Disclaimer:

Disclaimer: If you are easily offended by sheer honesty, or you think me having my own opinions is "being negative", then this is not the place for you, and I suggest you leave and head elsewhere. I call a spade a spade, and I don't sugarcoat anything.

Saturday, April 4, 2009

Writer Or Not?

I don't know what is with some people. I remember some time ago when I started up my UMG space on MySpace, one of the first bulletins I got was someone who was saying that big name writers think people who choose to self-publish are not as good as they are. I told her I used to encounter that same attitude all the time with dog show people. For some reason, people are like that. Things like that lead to stress in a person's life, and that's why I do not go into chat rooms, forums and e-mail groups anymore. I don't need to hang out with people like that just to feel validated as a good breeder. Of course I don't breed anymore, not since Groucho died. But if I did, I still would say the same thing. I prefer to self-publish because I do not like the big-name publisher standards. I have my own way of writing, and thus my own method of publishing. If a publisher accepts my work the way it is, then fine. I'll accept their offer to publish my book. But I don't need them to make me feel validated as an author. These days, anyone can publish a book. I just wish they had self-publishing companies like Lulu when I was a teenager!
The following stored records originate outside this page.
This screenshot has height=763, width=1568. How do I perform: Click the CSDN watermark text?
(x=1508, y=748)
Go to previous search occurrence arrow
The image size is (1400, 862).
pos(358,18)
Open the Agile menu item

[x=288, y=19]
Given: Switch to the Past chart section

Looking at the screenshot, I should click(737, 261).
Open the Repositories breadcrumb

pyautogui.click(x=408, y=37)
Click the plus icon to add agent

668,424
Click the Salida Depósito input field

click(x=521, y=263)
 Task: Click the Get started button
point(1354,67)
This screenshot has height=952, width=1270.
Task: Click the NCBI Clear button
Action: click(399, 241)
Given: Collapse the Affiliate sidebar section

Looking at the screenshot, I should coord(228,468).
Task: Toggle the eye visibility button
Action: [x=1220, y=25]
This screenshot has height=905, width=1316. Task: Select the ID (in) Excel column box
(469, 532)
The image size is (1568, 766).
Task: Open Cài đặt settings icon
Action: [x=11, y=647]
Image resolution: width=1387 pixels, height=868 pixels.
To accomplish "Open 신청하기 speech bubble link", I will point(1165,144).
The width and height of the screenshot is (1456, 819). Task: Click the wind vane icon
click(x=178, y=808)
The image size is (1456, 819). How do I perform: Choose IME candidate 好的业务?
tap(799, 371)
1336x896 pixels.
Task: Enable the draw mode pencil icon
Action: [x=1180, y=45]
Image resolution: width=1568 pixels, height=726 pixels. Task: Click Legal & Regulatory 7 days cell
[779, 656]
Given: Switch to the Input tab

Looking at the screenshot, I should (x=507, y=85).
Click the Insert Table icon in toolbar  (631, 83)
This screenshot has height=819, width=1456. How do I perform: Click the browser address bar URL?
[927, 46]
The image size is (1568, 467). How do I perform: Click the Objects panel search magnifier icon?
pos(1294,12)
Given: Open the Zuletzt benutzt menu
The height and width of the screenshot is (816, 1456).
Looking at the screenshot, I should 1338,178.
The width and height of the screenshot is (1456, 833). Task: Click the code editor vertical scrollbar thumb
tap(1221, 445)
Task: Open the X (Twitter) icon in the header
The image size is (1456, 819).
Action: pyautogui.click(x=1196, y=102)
It seems to be more about acceptance and snobbiness than anything else. I don't publish my books for those reasons at all. I publish them because I want to get them out into the World. Not for ignorant reasons, but just because people I grew up with (friends or not) all enjoyed my stories, so I think the World should relish in them as well. Believe me, not everyone who liked my stories were my friends!! Even people who were my complete enemies enjoyed them. That's how good they were. And that's being honest. Don't think that it was just friends and family that enjoyed them and I am going by that. That wouldn't really be fair. Friends and family is going to tell a person anything just to be nice. Nevermind that constructive criticism is needed. That's why I most often listened to people who are unbiased when they critique my stories. If I'd had kids, I would have kept my stories here in the family. But since I never did have children, the only thing to do is get these books out into the World.

Well, I was told I need some kind of search engine optimization for my site, because it is not showing up in search engines at all. I thought that by having the listing here on my blog that it would help, and talk about the stories. But it doesn't seem to be working. I just completed scanning and layout of several more stories as well. I want to get them onto the site. I need more cover designs and that is not my department. That's Cathy's doings! She's not like me though, she doesn't work fast because she has 3 kids and a husband she juggles with every day life. Then I still need ISBN numbers!! I haven't got those yet! LOL! Not having any is almost the biggest embarrassment here. But I never needed any until now. I never thought I would be getting these stories out to the World like I'm doing now. I've hit my peak in this venture. Most of the stories coming out now are my own. Between 1997 and 2000, I was having ideas flowing from my mind like water!! I even made my own version of a tribute to Mount St. Helens. Several times over. I'm going to be censoring a little on that story, but Anna surely wants me to put it out. I even made a story about the future of Mount St. Helens. Usually when I wrote a story about Mount St. Helens, I always made sure it was completed before May 18 of any given year. It's a thing that is sort of in my veins. If I start a story about the mountain, it has to be done by the 18th of May. And I have faithfully kept up that tradition. I have several stories about the mountain. One of my favorites (and probably the most heart-warming) is about a chakawati lemur (listed on my Metazoic site as Dyscampturus) mama and cub who live near the mountain in the year 2180--200 years after the 1980 eruption. Yeah, I know that is too soon for an animal that I portray as being After Man, but it helps to have humans in the story as well. For rehabilitation purposes. Well, mama is taken by the eruption and the cub survives and is taken for rehabilitation to a wildlife center. There he meets another young cub, a girl. She's kindof a bully, and she laughs at him because he has his hands and feet all bandaged up. I have an idea for an advertisement film for this story, and I am going to try my luck with a little Hollywood-style animation. It's going to be the best advertisement film I ever made.